As I wandered down the gravel path, I gasped. What, from the outside, was three square blocks (blocks being an inexact measurement in a town where streets refused to stay parallel and meandered for yards before finally connecting with their brethren), appeared to stretch much larger from the inside. It was as if I were in a time warp –no, not time warp, but rather land warp, where land became something bigger than itself once you were in it. A creek I’d never noticed in years and years of driving by and holding my breath past the cemetery gurgled peacefully through the western part of the land.
I could see the mountains in the distance, a constant reminder that no matter how much I begrudged being in this town from my past, I could never hold a grudge against the beauty of the mountains. I began to enjoy my walk.
I thought about all these people I was surrounded by, and how many problems they’d had in their lives. Sickness, death, heartache, war, no electricity, no Internet or Wii…And then I thought about my own problems. My not-together-not-separated relationship. My son, newly minted in his Kindergarten-ness, who cried every time his Papa left after a weekend together. My endless list of things I was working to fix. And none of it seemed to matter. I, too, might end up here alongside the Burroughs and the Warkozkys, and my problems would be nothing more than dirt.
I’m glad we cremated Dad, I reflected, my thoughts flicking from one topic to another like an ADD butterfly. He was so not social. He would have hated the crowds. I snickered to myself at the joke, maybe a bit unholily for the spot I was in.
Healing Stones
I look for magic everywhere these days. Today I found it in a cemetery. On Day One of my new plan to walk 5 miles every day, I found myself in the cemetery a block from my house. As I hiked past crumbling yet majestic headstones, I marveled at the piece of history square in the middle of town.
Born 1861. Died 1919.
Loving father.
There were headstones from before the Civil War. And after it. Not many during the war, but I guess your man being away fighting to keep slavery alive is a libido killer. Moss and lichen were slowly taking over these 150-year-old carved stones. I was much more drawn to the old ones than to the newer, smoothly polished designer headstones from this decade.
The names were as varied as the United Nations, with representatives from France, Germany, Poland, Italy.
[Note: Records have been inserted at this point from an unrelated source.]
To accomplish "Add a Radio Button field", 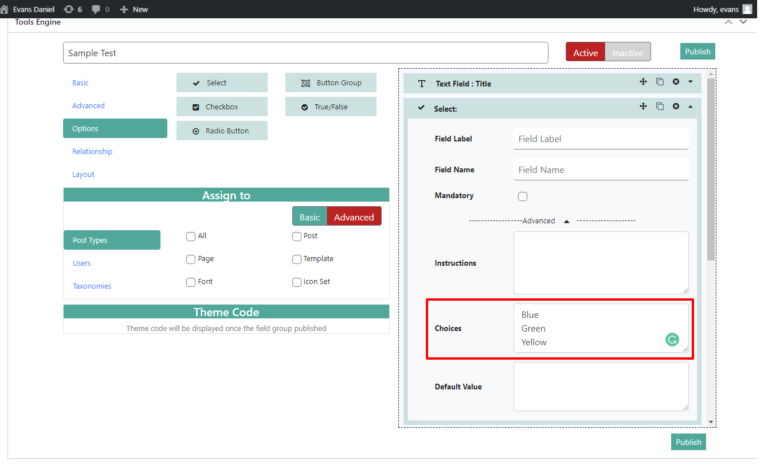I will pyautogui.click(x=222, y=130).
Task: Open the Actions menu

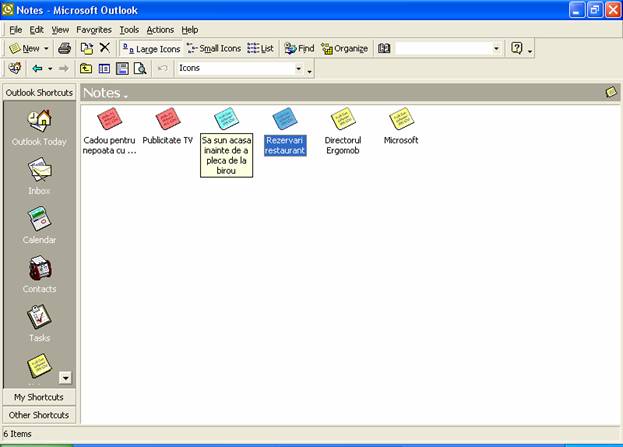Action: pos(160,30)
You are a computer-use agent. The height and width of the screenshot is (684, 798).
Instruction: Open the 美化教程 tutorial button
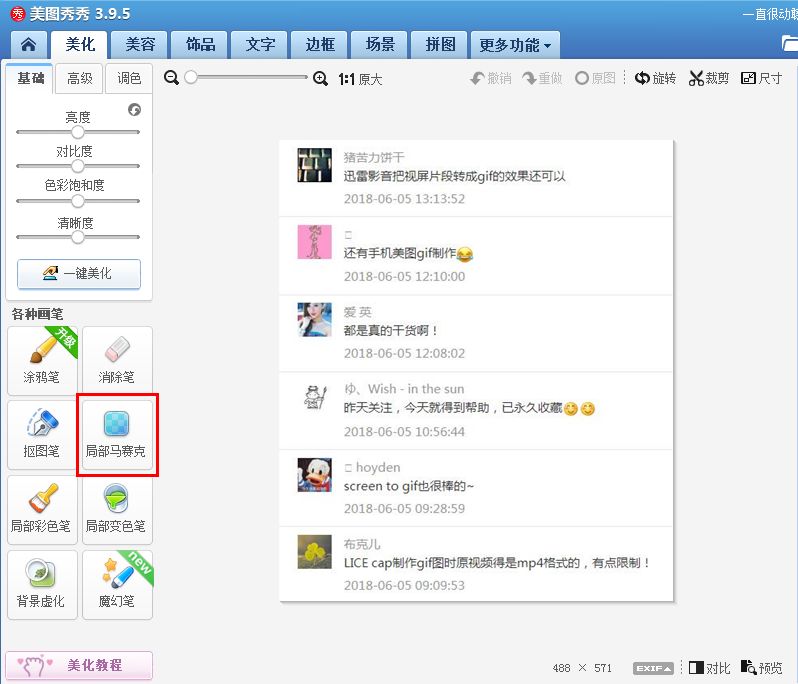(x=79, y=665)
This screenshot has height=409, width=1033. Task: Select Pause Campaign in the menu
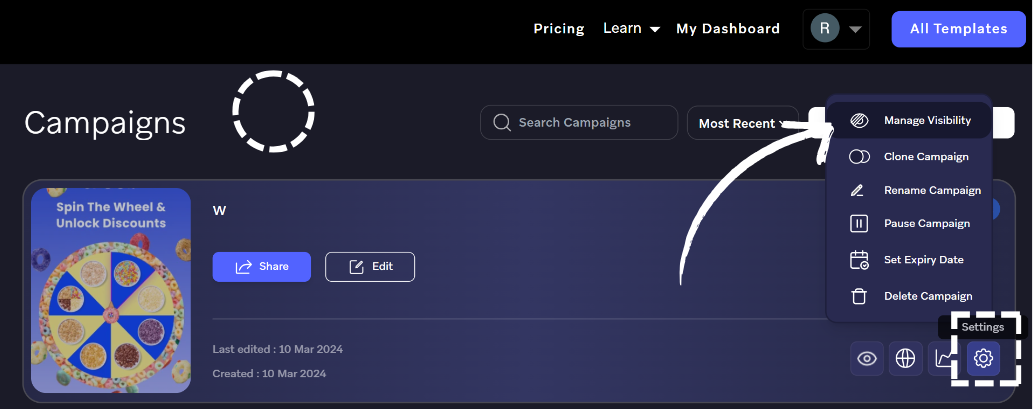pyautogui.click(x=926, y=224)
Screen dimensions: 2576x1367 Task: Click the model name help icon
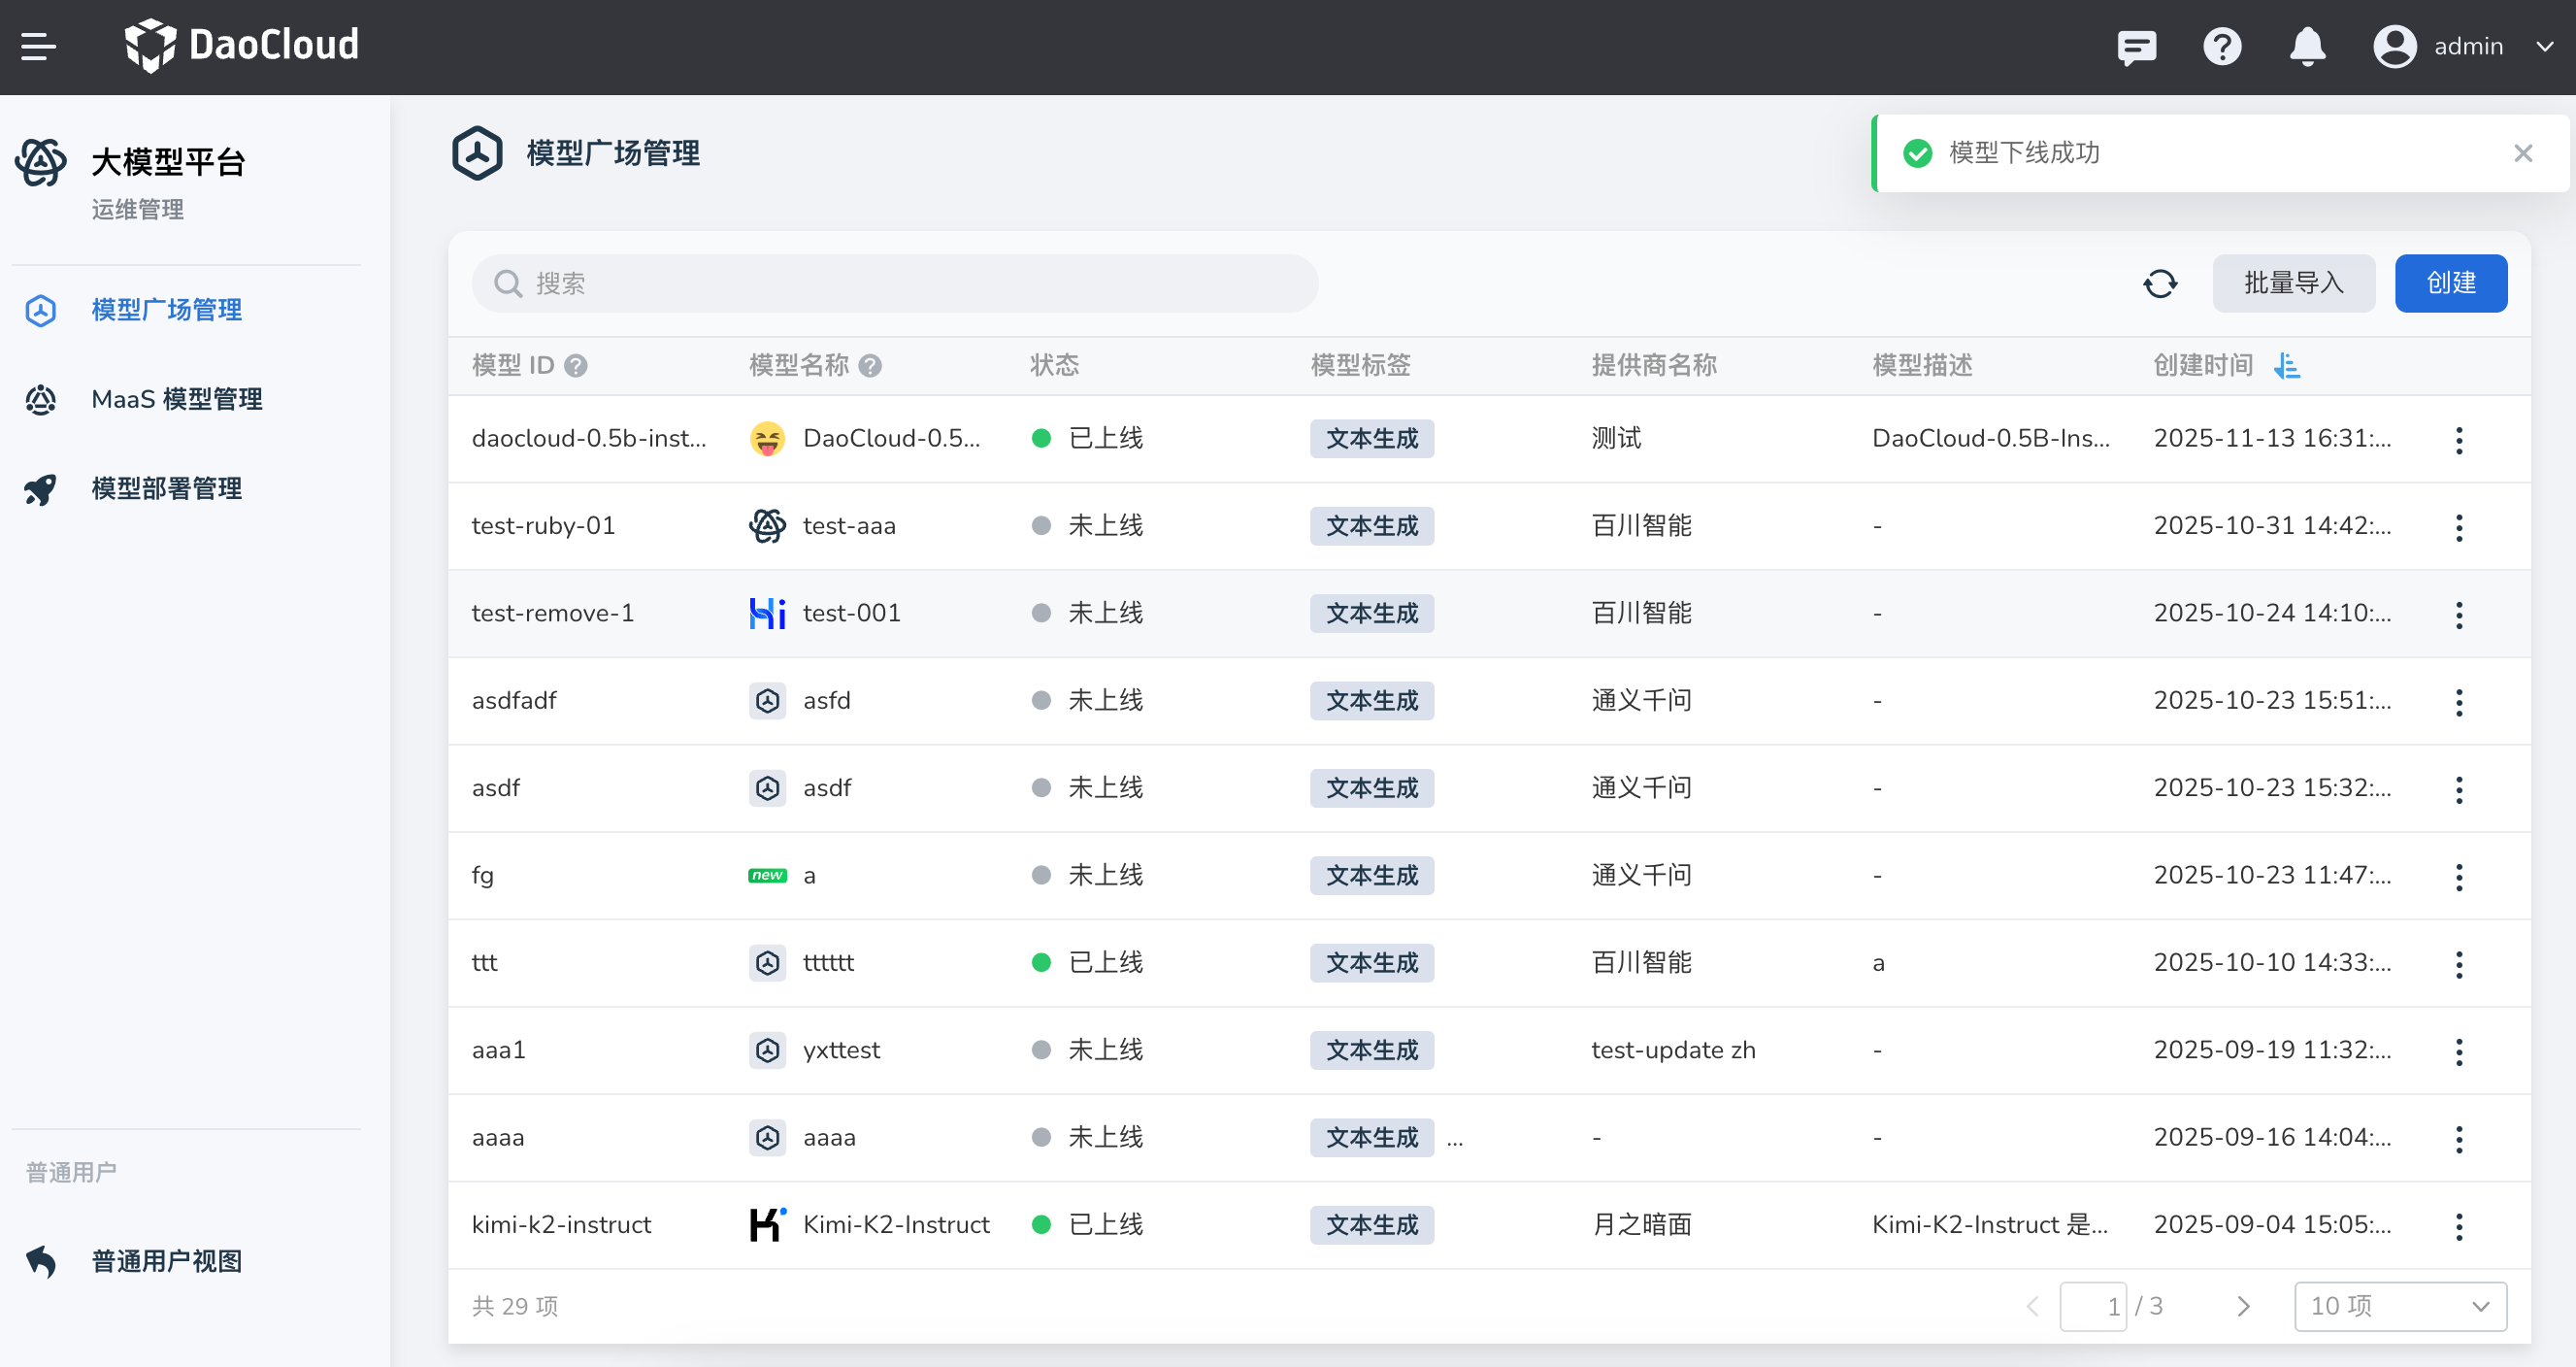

As I wandered down the gravel path, I gasped. What, from the outside, was three square blocks (blocks being an inexact measurement in a town where streets refused to stay parallel and meandered for yards before finally connecting with their brethren), appeared to stretch much larger from the inside. It was as if I were in a time warp –no, not time warp, but rather land warp, where land became something bigger than itself once you were in it. A creek I’d never noticed in years and years of driving by and holding my breath past the cemetery gurgled peacefully through the western part of the land.
I could see the mountains in the distance, a constant reminder that no matter how much I begrudged being in this town from my past, I could never hold a grudge against the beauty of the mountains. I began to enjoy my walk.
I thought about all these people I was surrounded by, and how many problems they’d had in their lives. Sickness, death, heartache, war, no electricity, no Internet or Wii…And then I thought about my own problems. My not-together-not-separated relationship. My son, newly minted in his Kindergarten-ness, who cried every time his Papa left after a weekend together. My endless list of things I was working to fix. And none of it seemed to matter. I, too, might end up here alongside the Burroughs and the Warkozkys, and my problems would be nothing more than dirt.
I’m glad we cremated Dad, I reflected, my thoughts flicking from one topic to another like an ADD butterfly. He was so not social. He would have hated the crowds. I snickered to myself at the joke, maybe a bit unholily for the spot I was in.